- Opening Delimiter -
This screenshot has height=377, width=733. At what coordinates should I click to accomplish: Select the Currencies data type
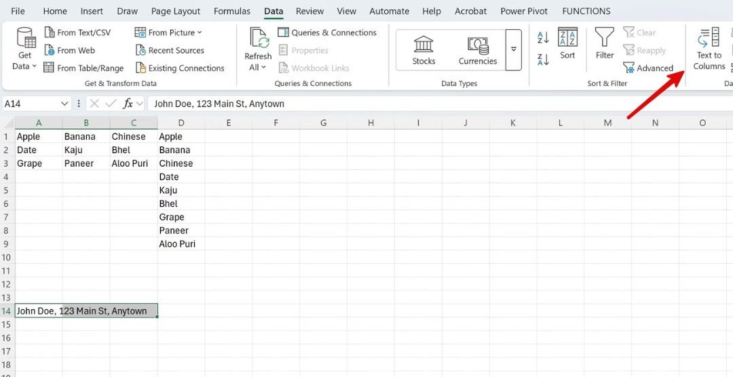click(478, 50)
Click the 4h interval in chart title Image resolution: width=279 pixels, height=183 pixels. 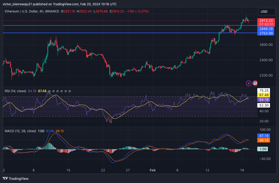pos(41,11)
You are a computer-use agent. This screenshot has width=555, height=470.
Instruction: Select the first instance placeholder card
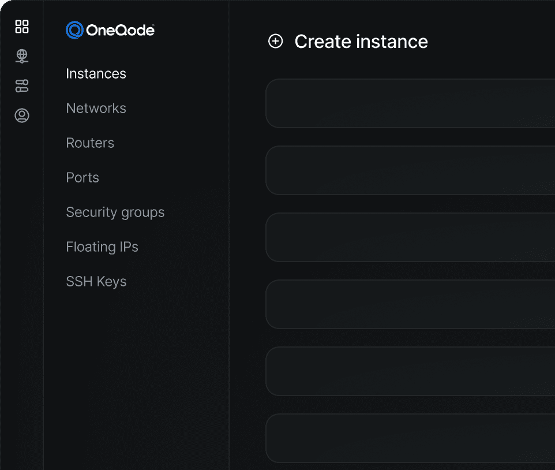coord(410,103)
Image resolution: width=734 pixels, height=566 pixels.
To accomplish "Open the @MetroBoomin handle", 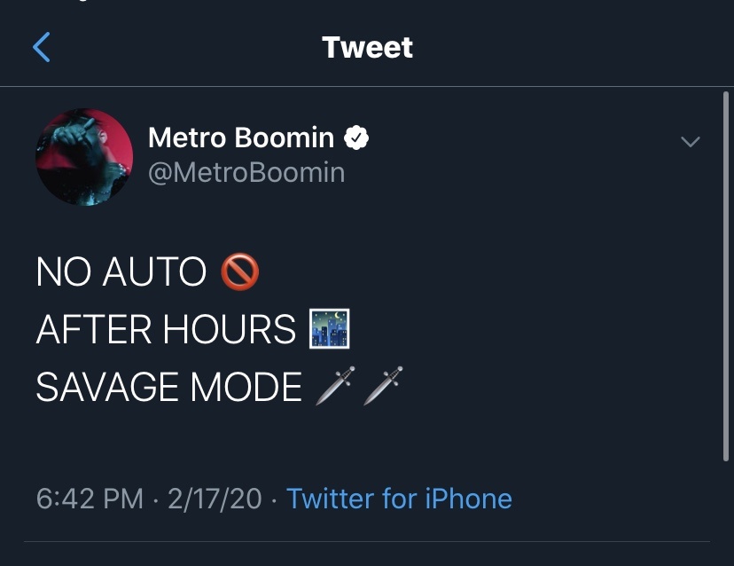I will coord(246,172).
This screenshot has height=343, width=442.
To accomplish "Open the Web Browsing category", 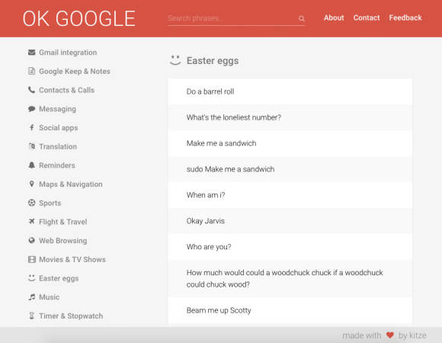I will click(x=62, y=240).
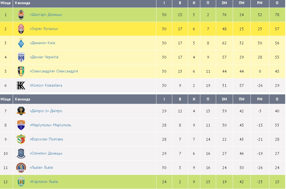Image resolution: width=286 pixels, height=189 pixels.
Task: Click the top table «Команда» column header
Action: pyautogui.click(x=22, y=3)
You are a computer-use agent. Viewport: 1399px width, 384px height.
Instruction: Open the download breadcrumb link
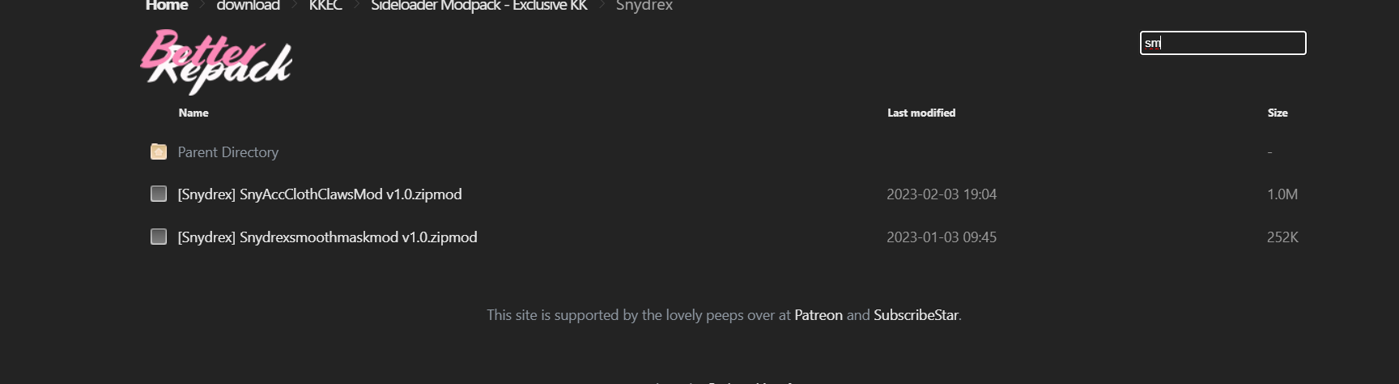click(x=248, y=6)
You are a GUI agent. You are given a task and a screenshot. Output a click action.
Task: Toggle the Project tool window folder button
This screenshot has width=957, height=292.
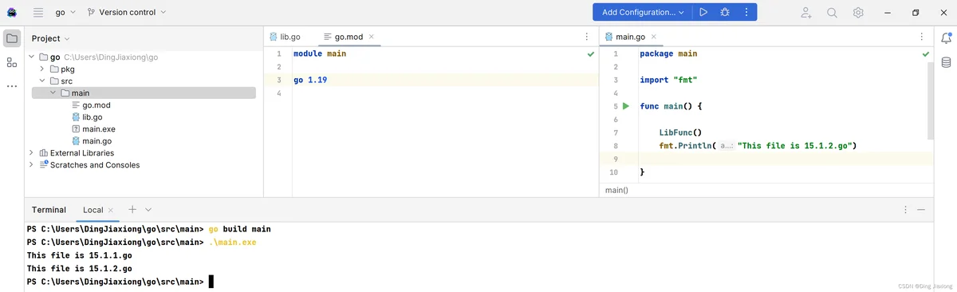point(12,37)
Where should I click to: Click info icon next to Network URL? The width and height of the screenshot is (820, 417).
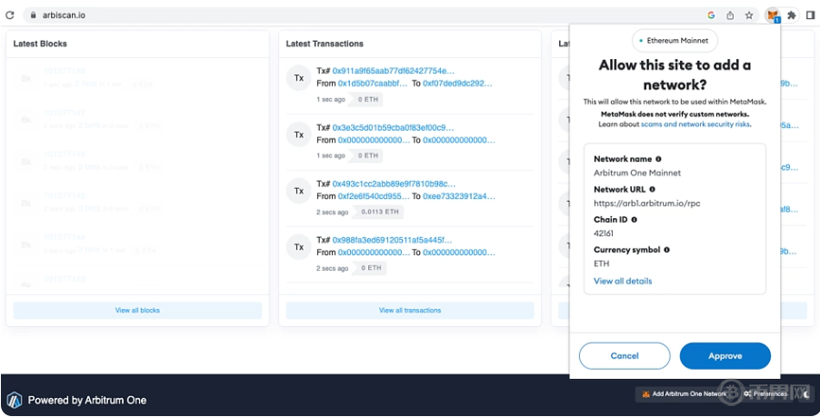pyautogui.click(x=653, y=189)
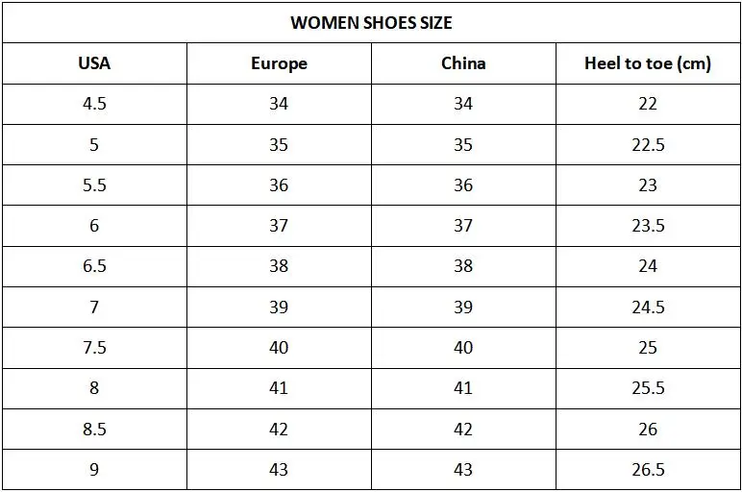The image size is (742, 492).
Task: Select the Europe size 37 cell
Action: tap(279, 226)
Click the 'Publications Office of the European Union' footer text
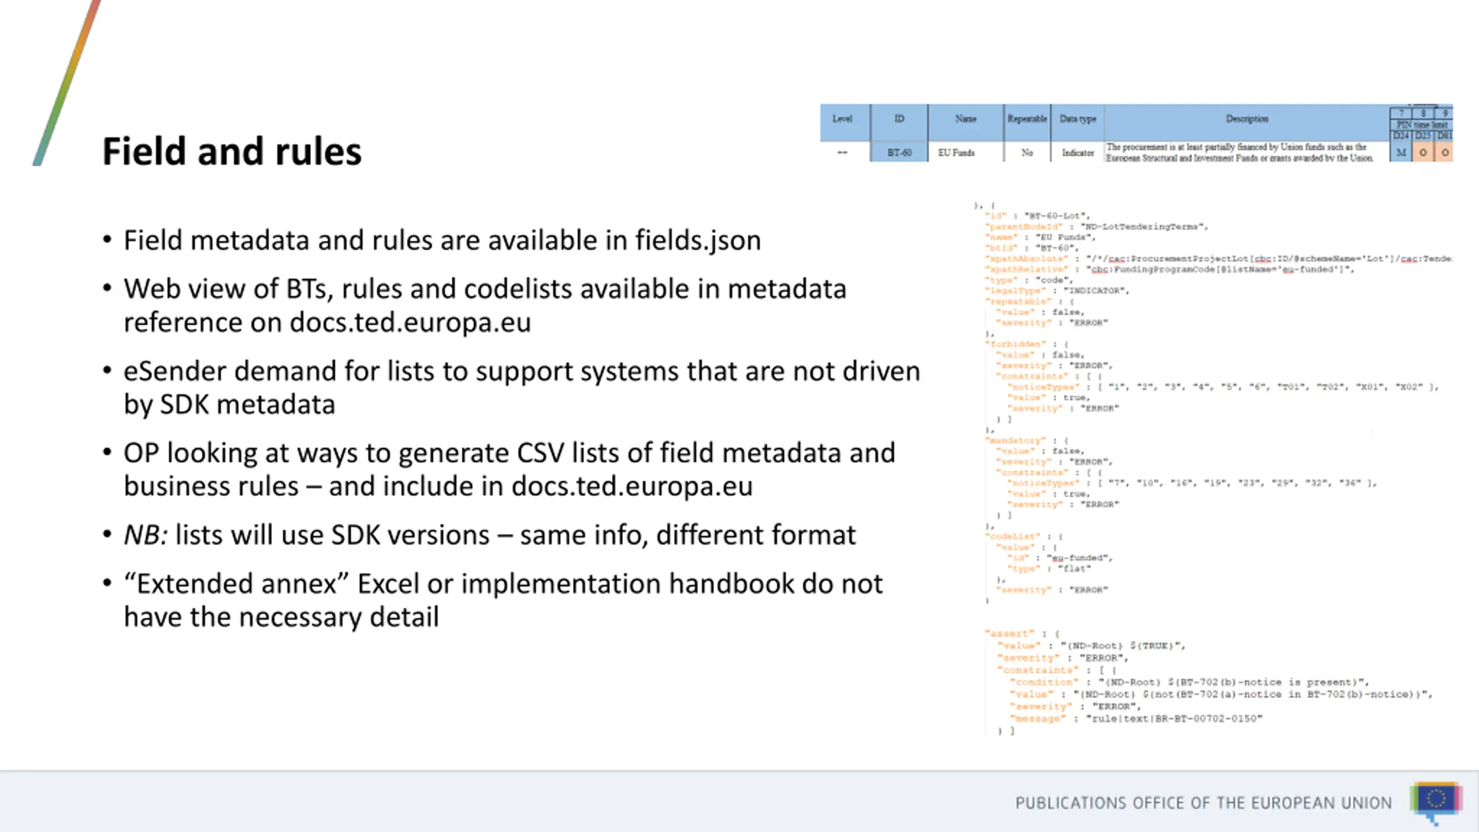Image resolution: width=1479 pixels, height=832 pixels. click(x=1203, y=803)
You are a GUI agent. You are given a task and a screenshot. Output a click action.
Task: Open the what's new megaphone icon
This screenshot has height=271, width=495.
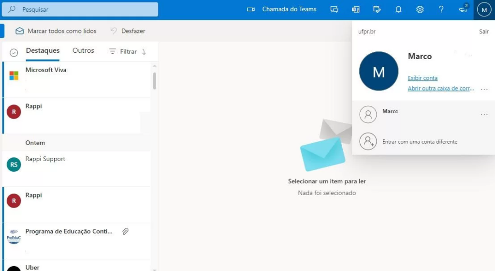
- Closing Delimiter -
TASK DIRECTIONS :: Please print exactly the lines running from the line with "Instruction: Open the" through the final line of the material, and nothing more. Keep pictures out.

ANSWER TO THIS EXERCISE ::
Instruction: Open the download breadcrumb link
click(x=248, y=6)
You are a GUI agent. You are given a task and a screenshot. Output a click action.
Task: Toggle the Project tool window folder button
This screenshot has width=957, height=292.
point(12,37)
Where should I click to: Click info icon next to Network URL? The width and height of the screenshot is (820, 417).
pyautogui.click(x=653, y=189)
The image size is (742, 492).
Task: Select the Europe size 37 cell
Action: tap(279, 226)
Click the 'Publications Office of the European Union' footer text
Image resolution: width=1479 pixels, height=832 pixels. click(x=1203, y=803)
You are a GUI agent. You are given a task and a screenshot. Output a click action.
Task: Open the what's new megaphone icon
This screenshot has height=271, width=495.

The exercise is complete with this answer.